+++ /dev/null
-#+title: Predicate Logic
-#+subtitle: (SE 212 Tutorial 5)
-#+author: Amin Bandali
-#+email: bandali@uwaterloo.ca
-#+date: Wed Oct 9, 2019
-#+language: en
-#+options: email:t num:t toc:nil \n:nil ::t |:t ^:t -:t f:t *:t <:t
-#+options: tex:t d:nil todo:t pri:nil tags:not-in-toc
-#+select_tags: export
-#+exclude_tags: noexport
-#+startup: beamer
-#+latex_class: beamer
-# #+latex_class_options: [bigger]
-#+latex_header: \setbeamercovered{transparent}
-#+latex: \setbeamertemplate{itemize items}[circle]

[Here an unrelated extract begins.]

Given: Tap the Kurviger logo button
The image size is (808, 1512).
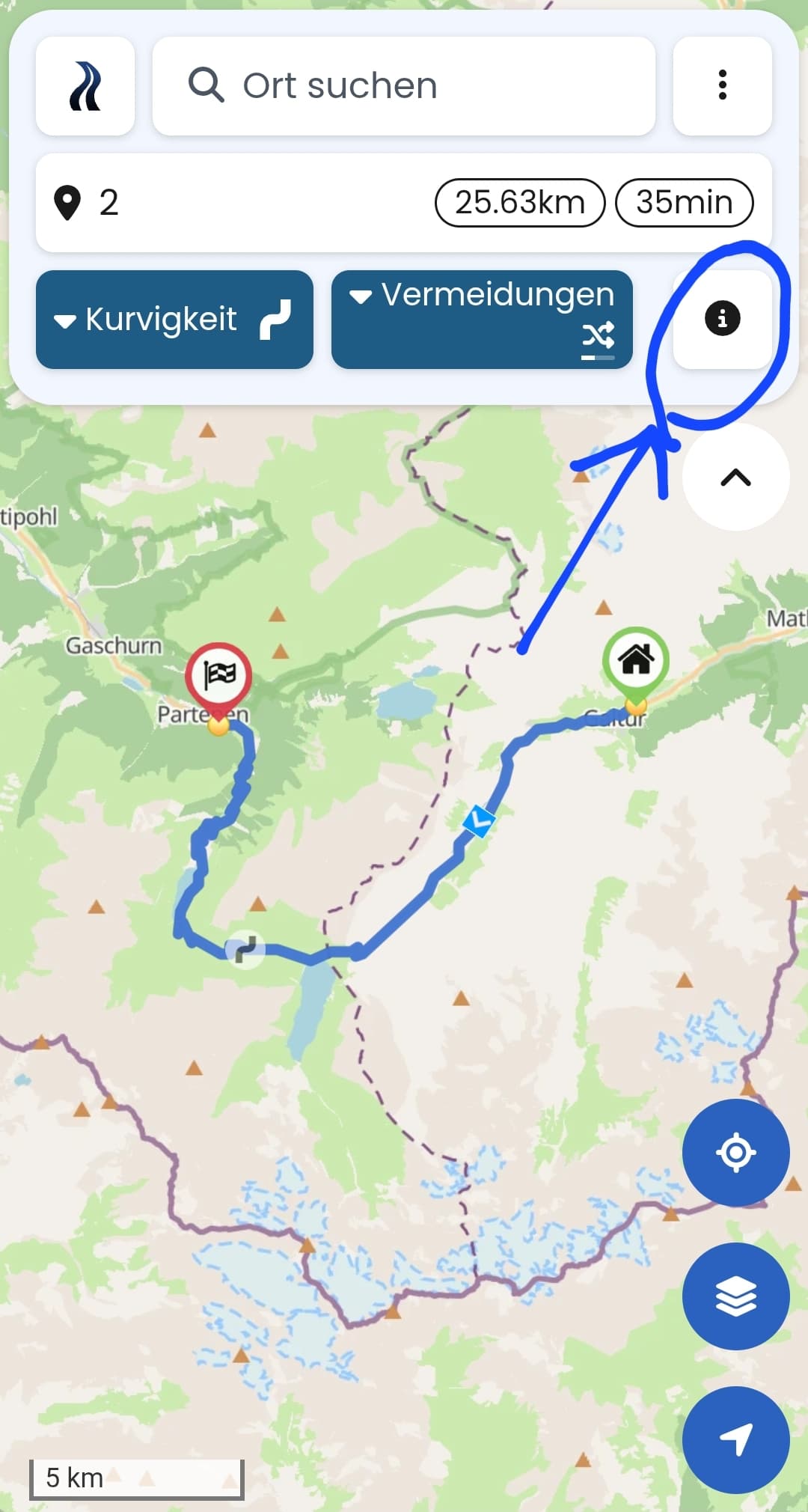Looking at the screenshot, I should 85,86.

-#+beamer_color_theme: beaver
-
-* Today’s plan
-:PROPERTIES:
-:BEAMER_act: [<+->]
-:END:
-
-- do some semantics questions from homework 4
-- do some ND questions from homework 5
-
-* =h04q05=
-
-Provide a counterexample to show that the following argument is not
-valid and demonstrate that your answer is correct.
-
-#+begin_example
-forall y : M . exists x : N . p(g(x), y)
-|=
-exists z : M . p(z, z)
-#+end_example
-
-* =h04q05= \small{(cont’d)}
-
-#+begin_example
-Domain:
- M = {m1, m2}
- N = {n1, n2}
-
-Mapping:
- Syntax | Meaning
- --------------------------
- g(.) | G(n1) := m1
- | G(n2) := m2
- --------------------------
- p(., .) | P(m1, m1) := F
- | P(m1, m2) := T
- | P(m2, m1) := T
- | P(m2, m2) := F
-#+end_example
-
-* =h04q05= \small{(cont’d)}
-
-#+begin_example
-Premise:
- [forall y : M . exists x : N . p(g(x), y)]

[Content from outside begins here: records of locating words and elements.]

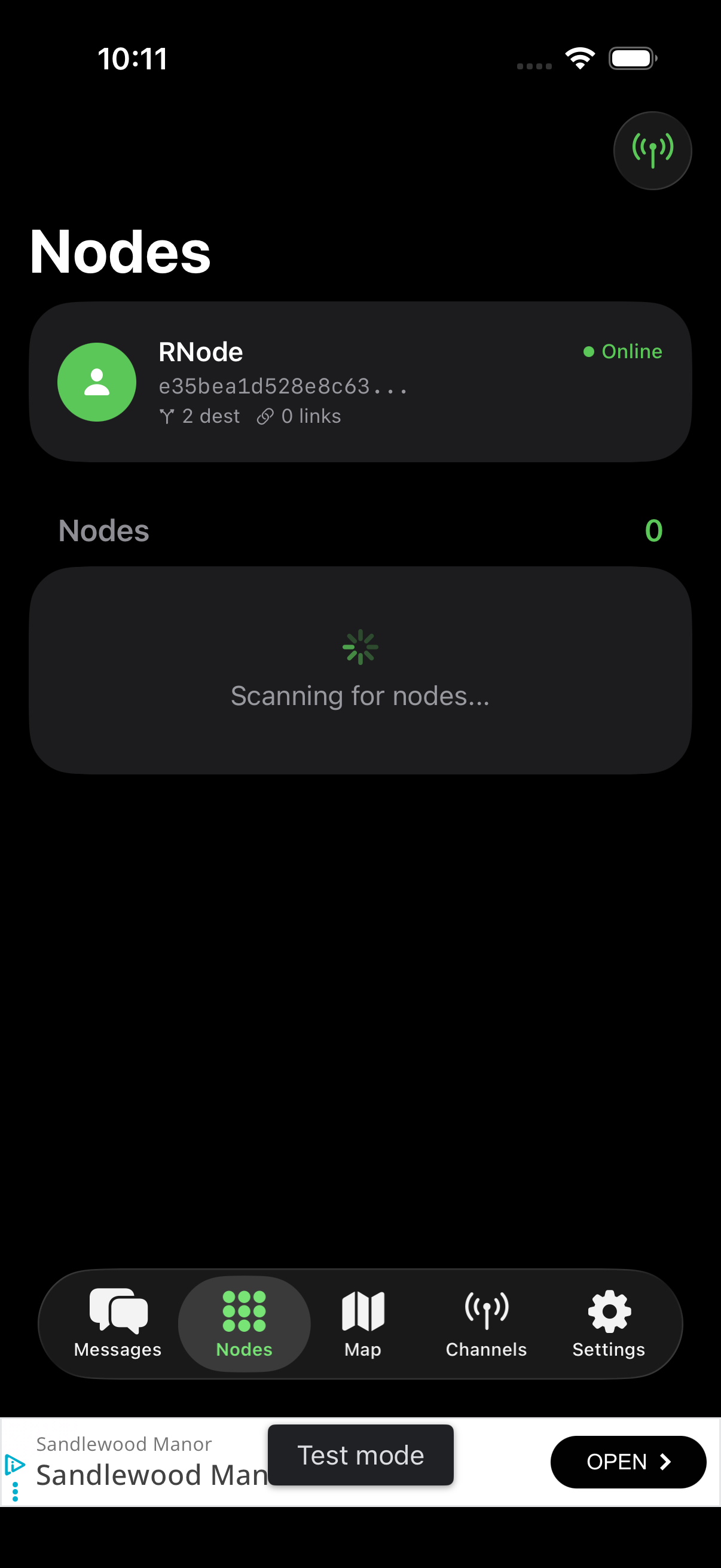Tap the antenna radio status icon top right
Viewport: 721px width, 1568px height.
point(652,150)
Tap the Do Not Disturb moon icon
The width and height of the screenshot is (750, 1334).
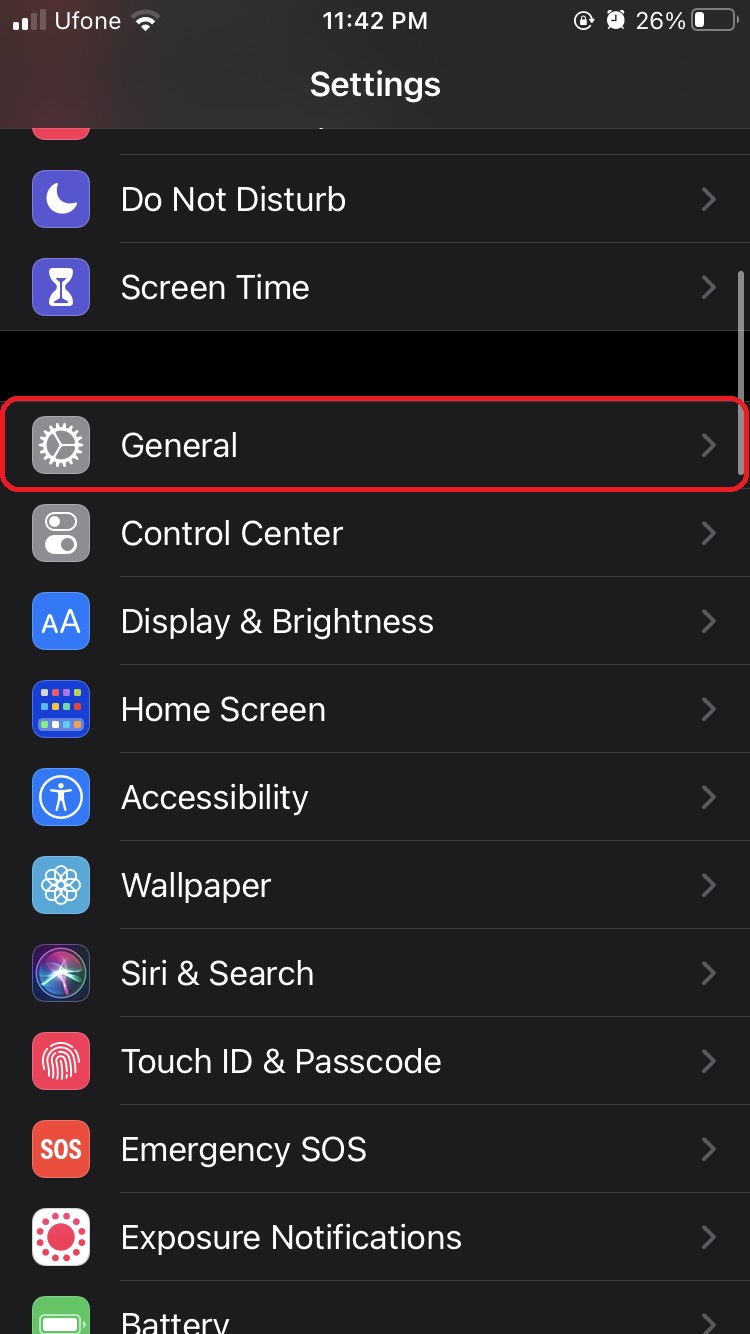pos(61,199)
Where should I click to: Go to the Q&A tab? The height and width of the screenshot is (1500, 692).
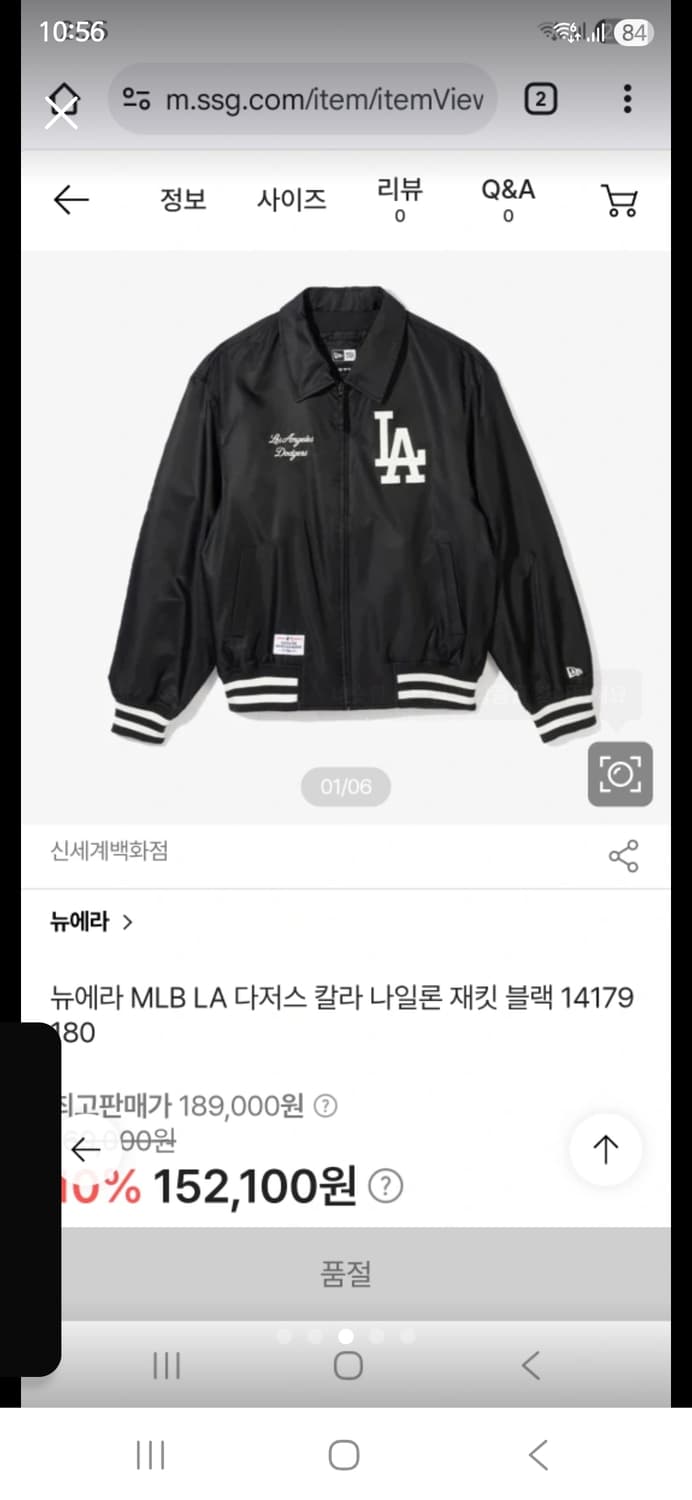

- = [exists x: N. p(g(x), ^m1)] AND
- [exists x: N . p(g(x), ^m2)]
- = (P(G(n1), m1) OR P(G(n2), m1)) AND
- (P(G(n1), m2) OR P(G(n2), m2))
- = (P(m1, m1) OR P(m2, m1)) AND
- (P(m1, m2) OR P(m2, m2))
- = (F OR T) AND (T OR F)
- = T
-#+end_example
-
-* =h04q05= \small{(cont’d)}
-
-#+begin_example
-Conclusion:
- [exists z: M . p(z, z)]
- = P(m1, m1) OR P(m2, m2)
- = F OR F
- = F
-#+end_example
-
-* =h04q06=
-
-Express the following sentences in predicate logic. Use types in your
-formalization. Is the set of formulas consistent? Demonstrate that
-your answer is correct using the semantics of predicate logic.
-
-#+begin_example
-All programmer like some computers.
-Some programmers use MAC.
-Therefore, some people who like some computers use MAC.
-#+end_example
-
-* =h04q06= \small{(cont’d)}
-
-All programmer like some computers.\\
-Some programmers use MAC.\\
-Therefore, some people who like some computers use MAC.
-
-#+begin_example
-Formalization:
- programmer(x) means x is a programmer
- usesmac(x) means x uses MAC
- likes(x, y) means x likes y
-
-forall x: Person . programmer(x) =>
- exists y: Computer . likes(x, y),
-exists x: Person . programmer(x) & usesmac(x)
-|-
-exists x: Person .
- (exists y: Computer . likes(x, y) & usesmac(x))
-#+end_example
-
-* =h04q06= \small{(cont’d)}
-
-These sentences are /consistent/. Here is an interpretation in which
-all the formulas are T:
-
-#+begin_example
-Domain:
- People = {John}
- Computer = {MacPro}
-
-Mapping:
- Syntax | Meaning
- -------------------------------------------
- programmer(.) | programmer(John) = T
- likes(.,.) | likes(John, MacPro) = T
- usesmac(.) | usesmac(John) = T
-#+end_example
-
-* =h04q06= \small{(cont’d)}
-
-#+begin_example
-formula 1:
- [forall x: Person . programmer(x) =>
- exists y: Computer . likes(x, y)]
- = [programmer(^John) =>
- exists y: Computer . likes(^John, y)]]
- = programmer(John) IMP likes(John, MacPro)
- = T IMP T
- = T
-
-formula 2:
- [exists x: Person . programmer(x) & usesmac(x)]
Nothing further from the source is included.